With respect to the legal validity of the damages model, Defendants once again
suggest that a full refund is not an appropriate model of damages in a case where a food
and beverage product is mislabeled (Doc. 268, pp. 12–13, 14, 23–24; see also Docs. 192,
247). In the class certification Order, however, the Court told Defendants that this
argument “was not a good fit for a Daubert motion,” and was more appropriately
considered with respect to the issue of predominance under Rule 23(b)(3) (Doc. 247,
p. 12). At any rate, the Court rejected the argument, finding that the four cases cited by
Defendants in support of their argument were “of very little persuasive value” (Doc. 247,
pp. 35–36; Doc. 268, p. 23).
Despite the Court’s previous statements, Defendants once again advance this
argument in a Daubert motion—but do not mention it in their motion for decertification.

[Records about finding elements on screens]
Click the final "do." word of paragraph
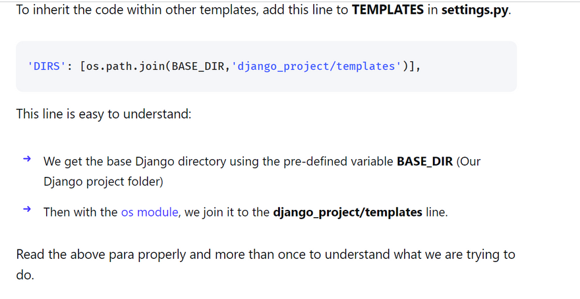 point(25,273)
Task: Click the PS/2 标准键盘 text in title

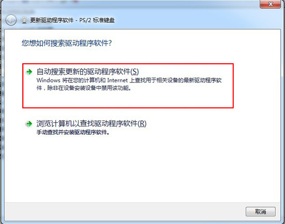Action: 97,20
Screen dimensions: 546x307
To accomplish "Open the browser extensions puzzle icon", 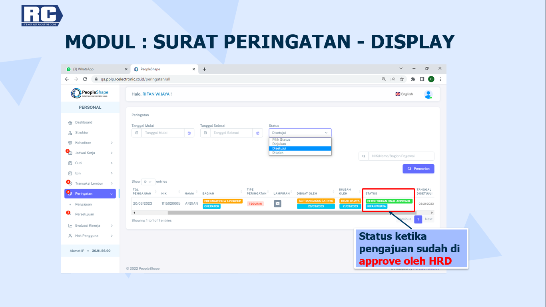I will tap(413, 79).
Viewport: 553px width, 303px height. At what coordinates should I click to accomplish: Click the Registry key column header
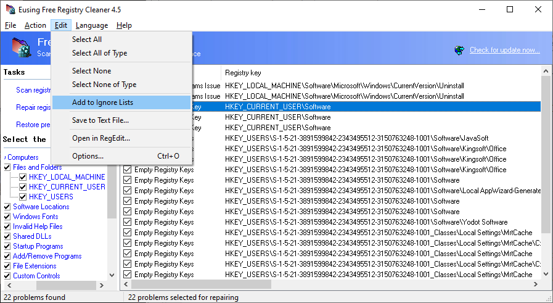pyautogui.click(x=242, y=73)
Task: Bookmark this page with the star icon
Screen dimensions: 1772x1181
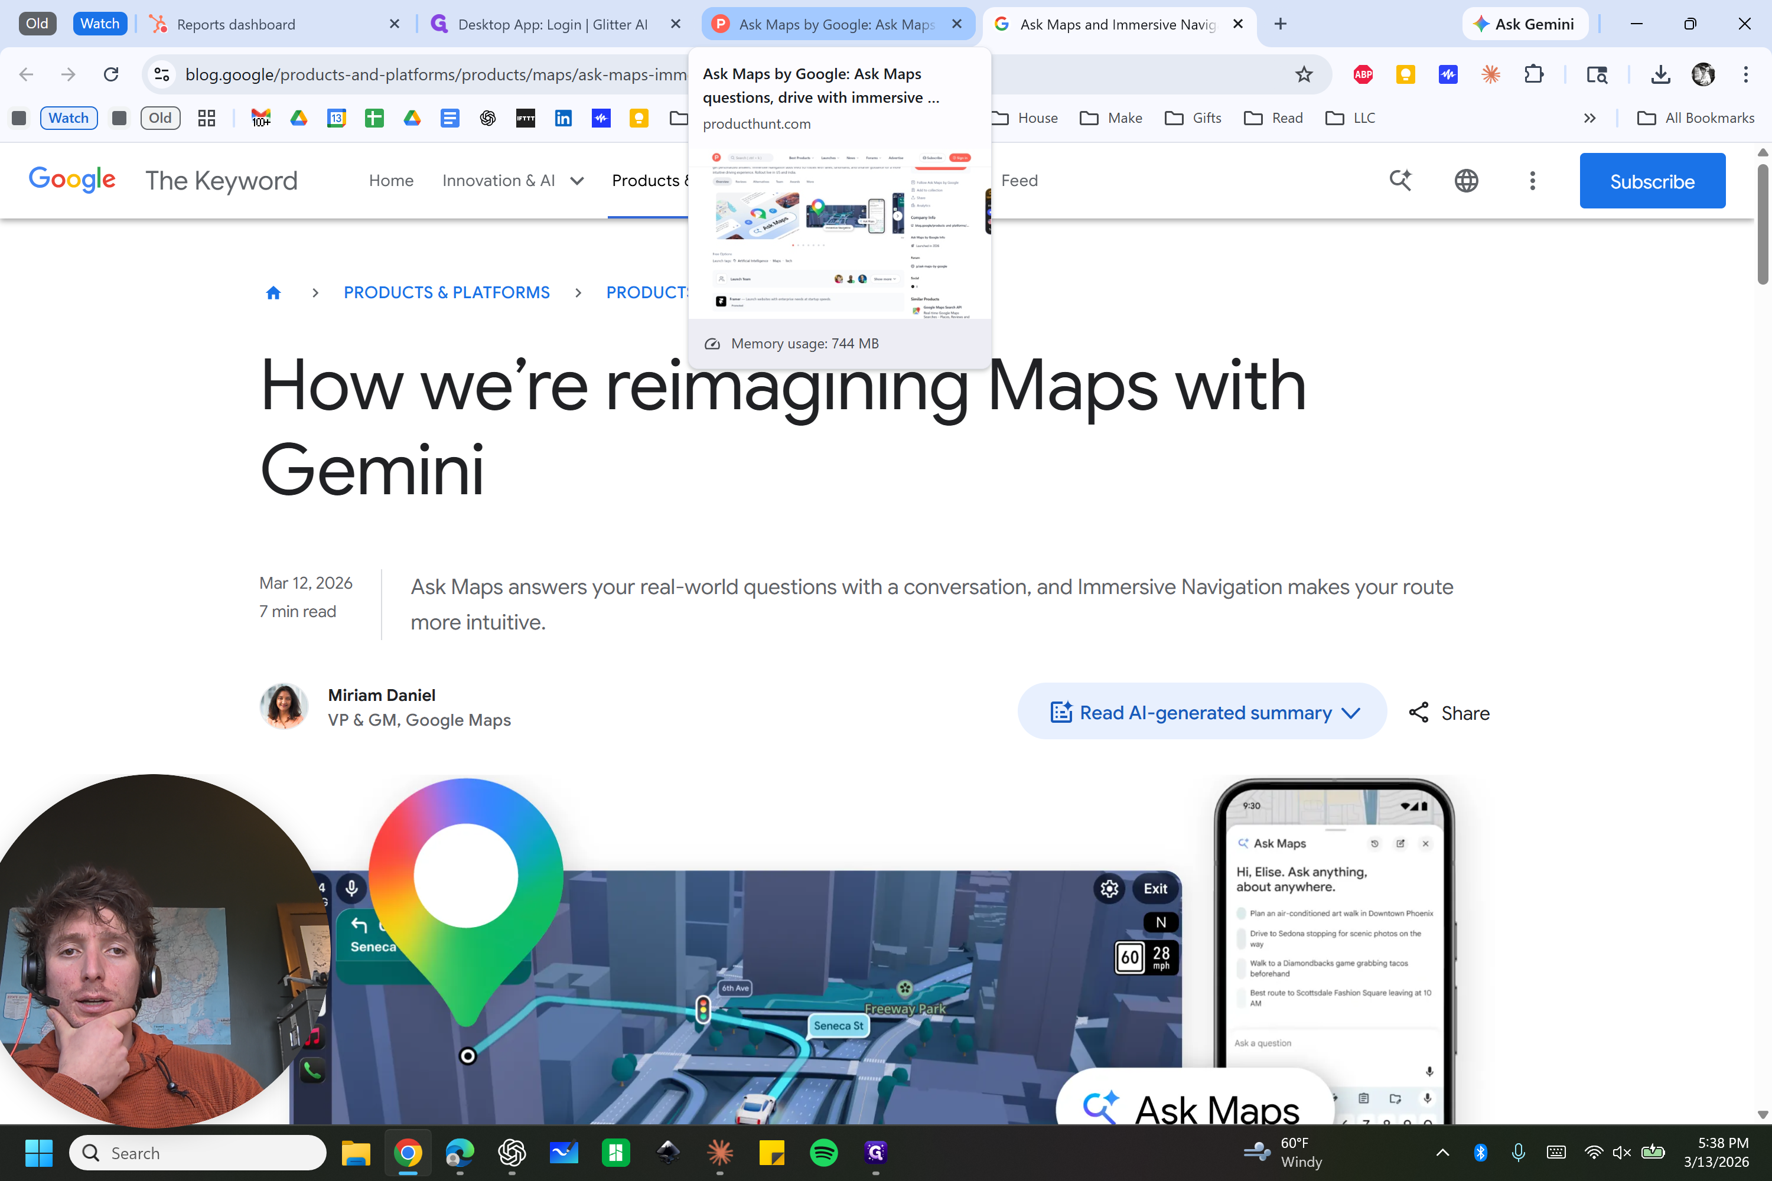Action: click(x=1304, y=74)
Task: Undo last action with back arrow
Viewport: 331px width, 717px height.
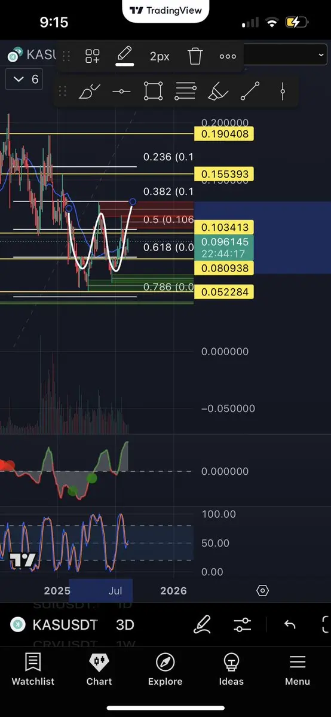Action: point(290,625)
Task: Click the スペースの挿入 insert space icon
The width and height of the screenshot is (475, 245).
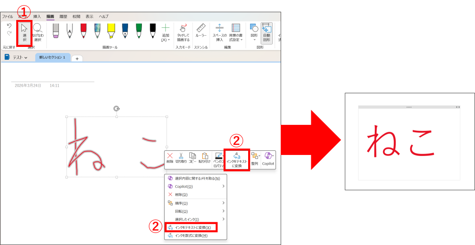Action: [x=220, y=32]
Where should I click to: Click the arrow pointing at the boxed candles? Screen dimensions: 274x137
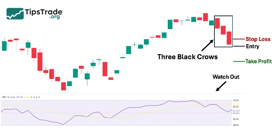(x=206, y=45)
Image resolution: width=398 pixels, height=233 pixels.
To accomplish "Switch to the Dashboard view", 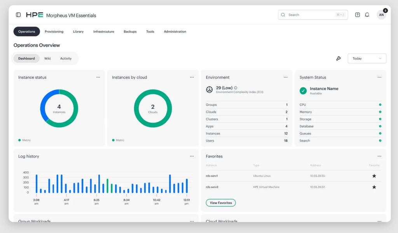I will tap(26, 58).
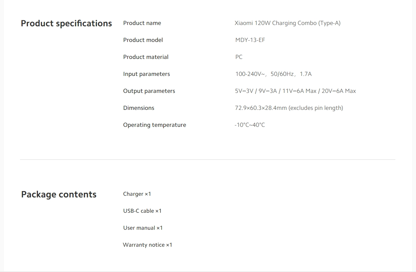Select the Input parameters label

tap(146, 74)
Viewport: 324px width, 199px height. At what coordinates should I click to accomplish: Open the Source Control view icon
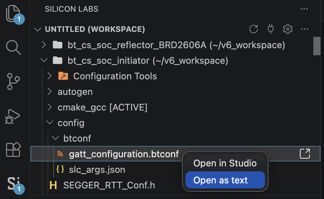13,81
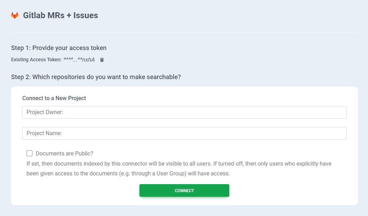Click the "Existing Access Token:" label
Viewport: 368px width, 216px height.
[x=36, y=60]
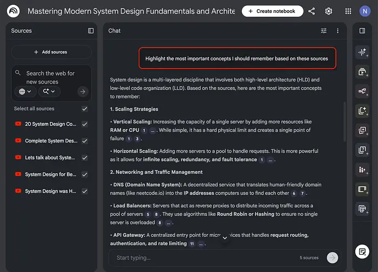Click the Add sources button
Screen dimensions: 378x272
(51, 52)
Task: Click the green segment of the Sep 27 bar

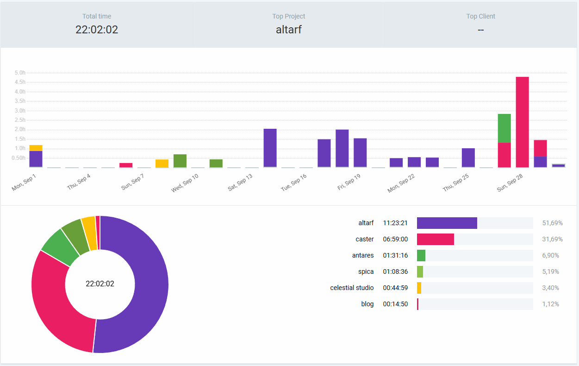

Tasks to complete ▸
A – Repeat the part of the court excerpt starting at "With respect to the legal" and ending at "268, p. 23).".
B – Answer these from the court excerpt:
(i) How many cases did Defendants cite in support of their argument?
(ii) Under which rule did the Court say the argument was more appropriately considered?
(iii) In which motion do Defendants not mention the argument?

In response ▸
A –
With respect to the legal validity of the damages model, Defendants once again
suggest that a full refund is not an appropriate model of damages in a case where a food
and beverage product is mislabeled (Doc. 268, pp. 12–13, 14, 23–24; see also Docs. 192,
247). In the class certification Order, however, the Court told Defendants that this
argument “was not a good fit for a Daubert motion,” and was more appropriately
considered with respect to the issue of predominance under Rule 23(b)(3) (Doc. 247,
p. 12). At any rate, the Court rejected the argument, finding that the four cases cited by
Defendants in support of their argument were “of very little persuasive value” (Doc. 247,
pp. 35–36; Doc. 268, p. 23).

B –
(i) Four.
(ii) Rule 23(b)(3), with respect to the issue of predominance.
(iii) Their motion for decertification.